The WHO has declared the Bundibugyo Ebola strain a global health emergency for the first time. With hundreds of suspected cases, no approved treatment, and an outbreak zone riven by conflict and displacement, the window for containment may already be closing.
In the Mongbwalu health zone of the DRC’s Ituri Province, a region already fractured by decades of conflict and mining-driven displacement, health workers began noticing something wrong in late April. Patients were presenting with fever, intense body pain, vomiting, and in a number of cases, bleeding. Several deteriorated and died within days. Laboratory analysis would later confirm what officials had feared: the Bundibugyo ebolavirus, a rare and poorly understood strain of Ebola for which no licensed vaccine or targeted treatment currently exists. By 15 May 2026, both the DRC and Uganda had formally declared outbreaks. By 17 May, the World Health Organisation had issued a Public Health Emergency of International Concern, the highest level of global health alert, reserved for outbreaks that threaten to cross borders and overwhelm national response capacity. Both conditions, in this case, had already been met.
The scale of what is unfolding is alarming and, in the view of many epidemiologists, underappreciated by the international community. As of 21 May, 746 suspected cases and 176 deaths had been reported in the DRC. Among confirmed cases, 85 individuals had tested positive across both countries, with two in Uganda and one in an American national who was subsequently transferred to Germany for specialist care. The case count is climbing daily, and health experts believe the virus may have been spreading undetected for two to three weeks before the formal declaration, meaning the true scope of transmission could be considerably wider than official figures suggest.

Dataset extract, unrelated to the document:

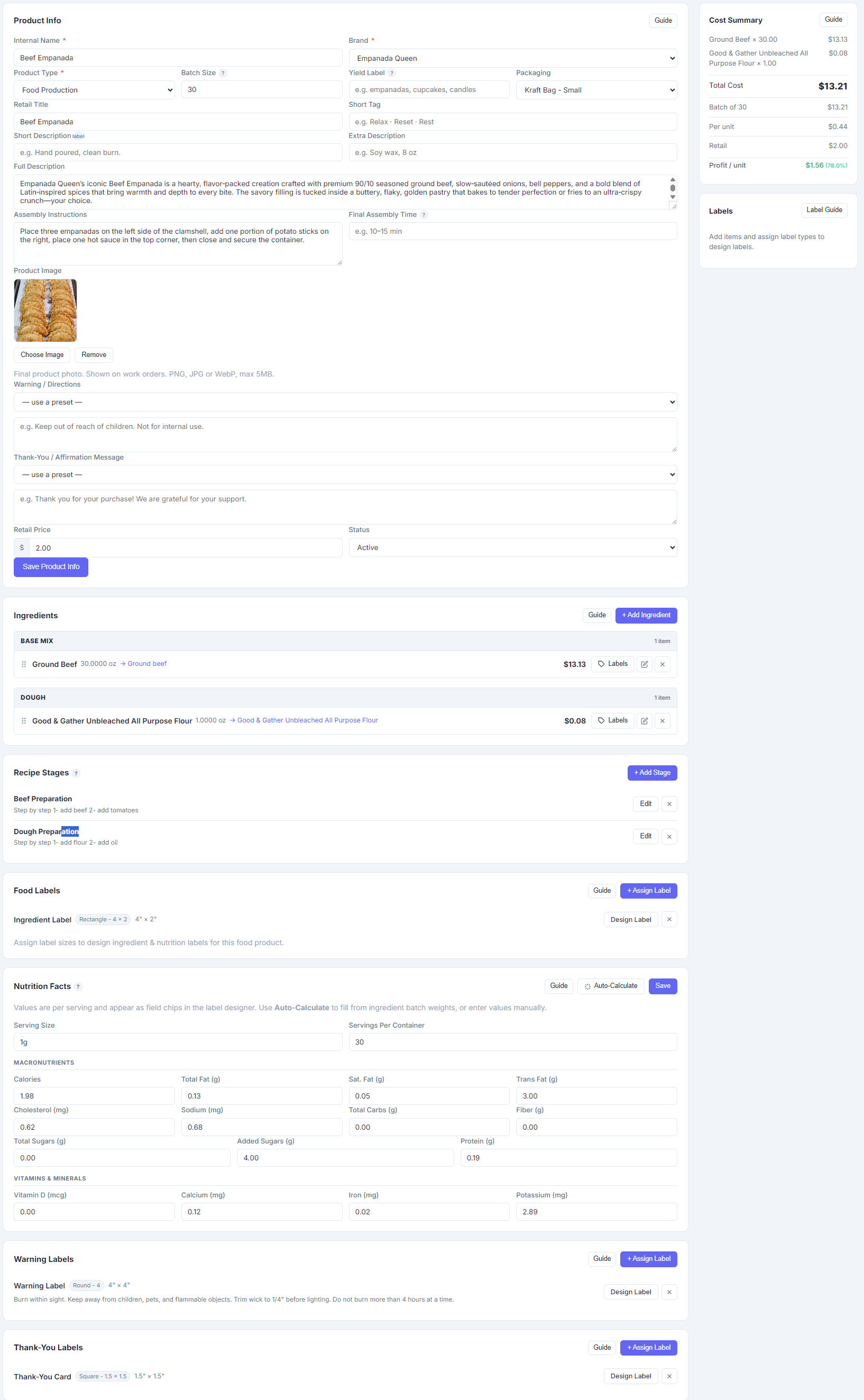
Task: Follow the Ground beef inventory link
Action: 147,663
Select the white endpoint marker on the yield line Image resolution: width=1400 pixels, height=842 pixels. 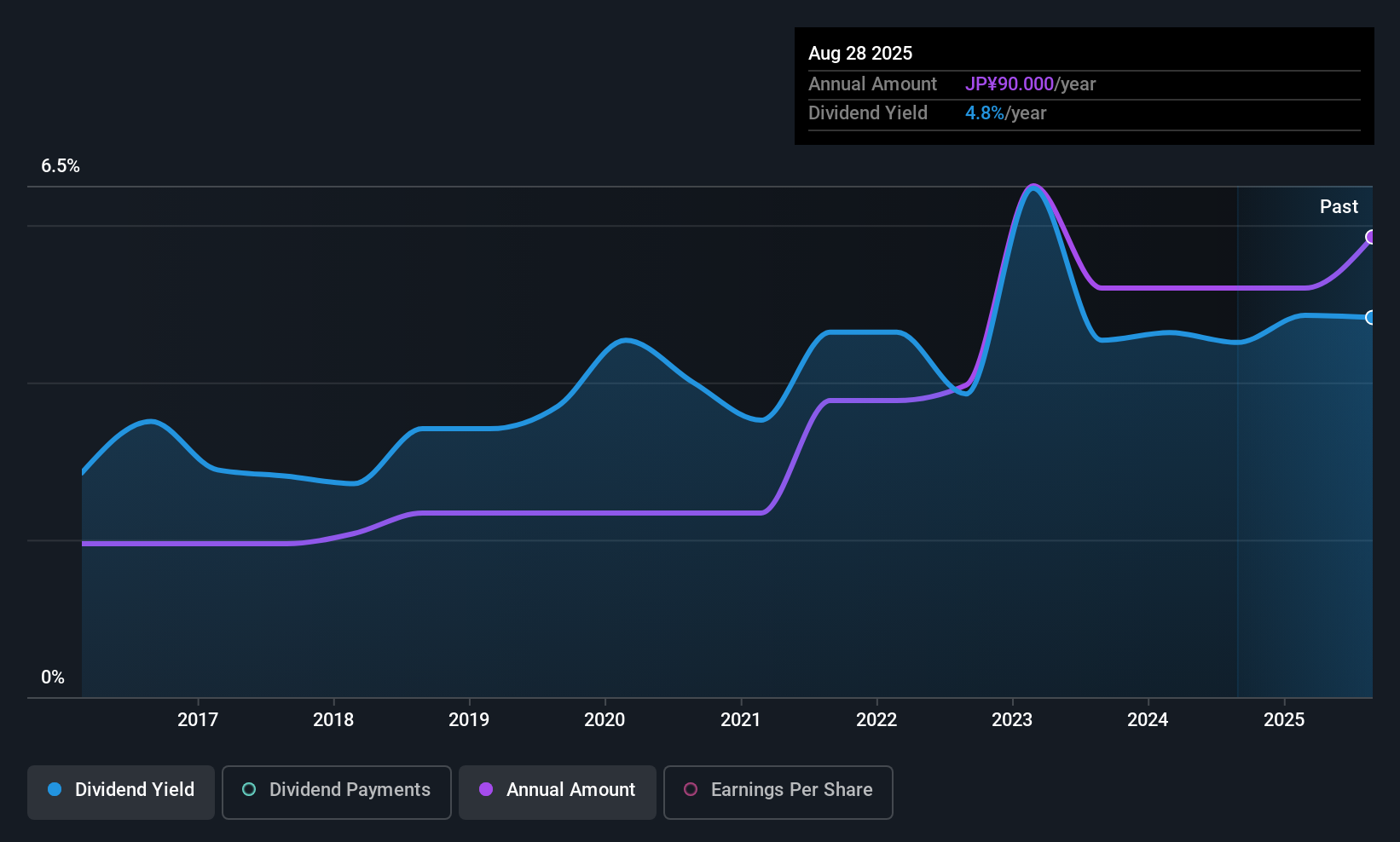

What makes the Bundibugyo strain particularly dangerous is precisely what distinguishes it from the Zaire strain that has dominated previous outbreaks. The vaccines that proved decisive in containing the 2018 to 2020 DRC outbreak, among them the rVSV-ZEBOV shot, do not provide protection against Bundibugyo. Ring vaccination, the strategy of immunising contacts and contacts of contacts to build a firewall around transmission chains, cannot be deployed in the way health workers have come to rely upon. Response teams are therefore working with older tools: isolation, contact tracing, community engagement, and personal protective equipment. These are effective but slow, and their effectiveness depends entirely on health workers being able to reach affected communities. In Ituri, North Kivu, and South Kivu, the provinces where transmission is concentrated, armed groups remain active, roads are damaged, and the health infrastructure was already stretched thin by years of conflict and displacement before this outbreak began.
The absence of a vaccine transforms a containable outbreak into a race against time. Every day of delayed international funding and support is a day the virus has to find new hosts.Why Uganda Signals a Turning Point
The confirmation of cases in Uganda introduces a qualitatively different phase of the outbreak. Both Ugandan cases are directly linked to travel from the DRC, and there is as yet no evidence of sustained local transmission beyond the border. But Uganda, with its high cross-border traffic, regional transport links, and history of Ebola incursions, represents a possible gateway to wider East African spread. Ugandan health authorities have activated surveillance systems and isolation facilities. The East African Community has convened an emergency public health meeting. Neighbouring countries including Kenya, Rwanda, and Tanzania have raised border screening protocols. Nevertheless, the pattern of detection, two cases identified only after the individuals had already crossed an international frontier, illustrates how easily a virus can outpace surveillance systems in environments of dense movement and limited diagnostic capacity.
The Response Gap
The WHO and its partners, including Medecins Sans Frontieres and the International Rescue Committee, are scaling up in the affected zones. But they are doing so in conditions that severely limit what is possible. The WHO’s humanitarian logistics hub in Dubai, which serves as the primary supply line for Central and East African health emergencies, is still partially disrupted by the ongoing conflict between the United States and Iran and the closure of air corridors over the Gulf. As Global Echos reported in its Invisible Crisis Edition, medical supplies for hundreds of thousands of people remain stranded in Dubai, unable to reach the populations that need them. The Ebola response is not exempt from this disruption.
Vaccine developers including Sabin Vaccine Institute and the Janssen group have indicated that Bundibugyo-specific candidates exist in early-stage pipelines, but accelerating those to emergency use authorisation will take months at minimum. For the communities of Ituri facing this outbreak today, months is not a timeline. It is a sentence. The international community declared PHEIC status in record time. What happens next will depend not on declarations, but on funding, logistics, and the willingness of donors who are already stretched across multiple simultaneous crises to respond with the speed and scale this outbreak demands.